At its second meeting in Antalya, Turkey, the recently established UN Intergovernmental Platform on Biodiversity and Ecosystem Services (IPBES)  agreed to develop a set of assessments on pollination and food production, land degradation and invasive species aimed at providing policymakers with the tools to tackle pressing environmental challenges.

IPBES was established to assist governments and the public to better understand the trends and challenges facing the natural world and humanity in the 21st century, and thus promote human wellbeing and sustainable development through the sustainable use of biodiversity.

The first assessment, to be available as early as December 2015, will look at pollination and food production. Studies show that some three quarters of the world's crops depend on pollination by bees and other pollinators for optimum production.

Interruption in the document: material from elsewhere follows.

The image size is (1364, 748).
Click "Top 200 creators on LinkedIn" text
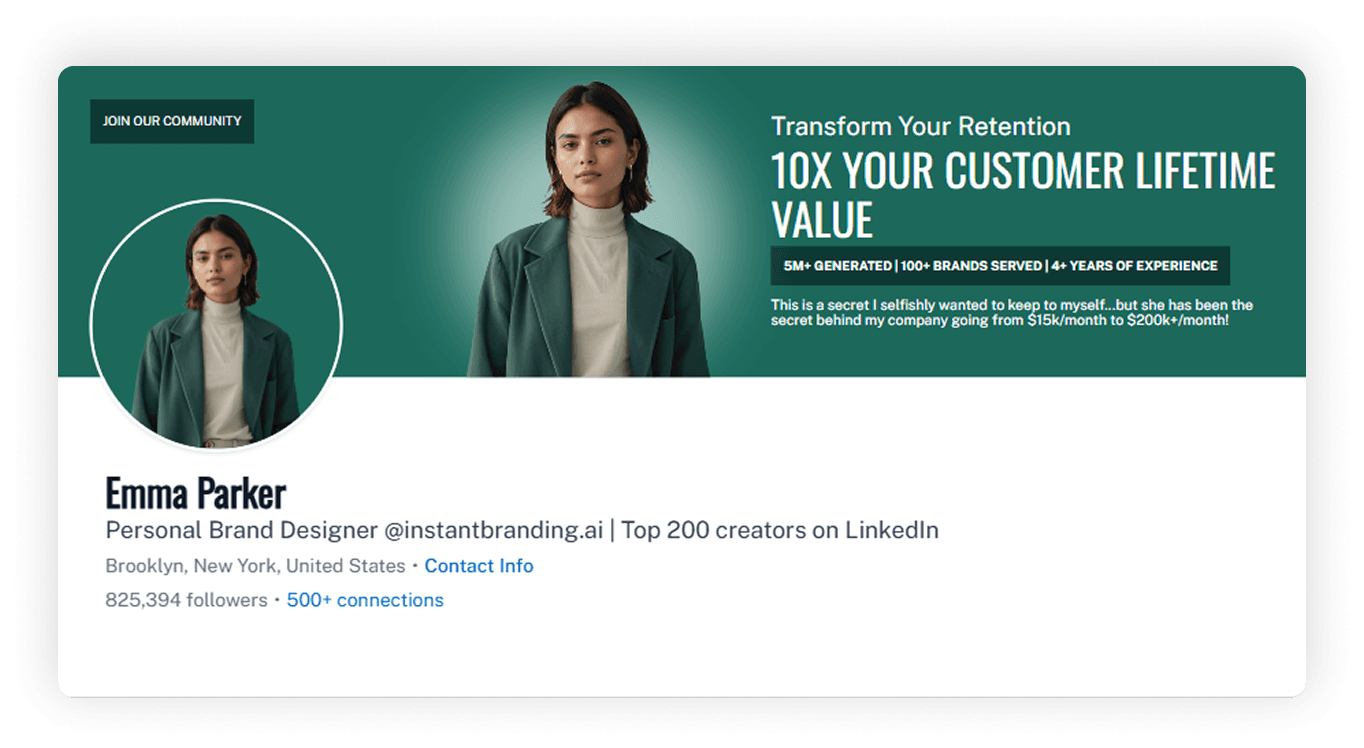(780, 530)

In recent years there has been growing concern at the alarming decline in the bee population all around the world. Ten million beehives have disappeared in the US alone in the past six years!

A 2011 UN Environment Program (UNEP) report suggested more than a dozen possible reasons for the decline including new types of fungal pathogens, a drastic decline in the number of flowering plant species, the increased use of agricultural chemicals, and climate change.

However, more information is needed in order to fully understand how pollination underpins food production and assess the effectiveness of current policies

Whatever the cause, and apart from the impact on world food production, many believe that the decline of the honey bee is an alarm bell alerting our attention to problems in our wider environment and the unsustainable nature of our food and farming systems.

In the meantime on 20th December, the United Nations General Assembly also agreed to designate the 3rd March, as World Wildlife Day, to celebrate and raise awareness of the world's wild fauna and flora.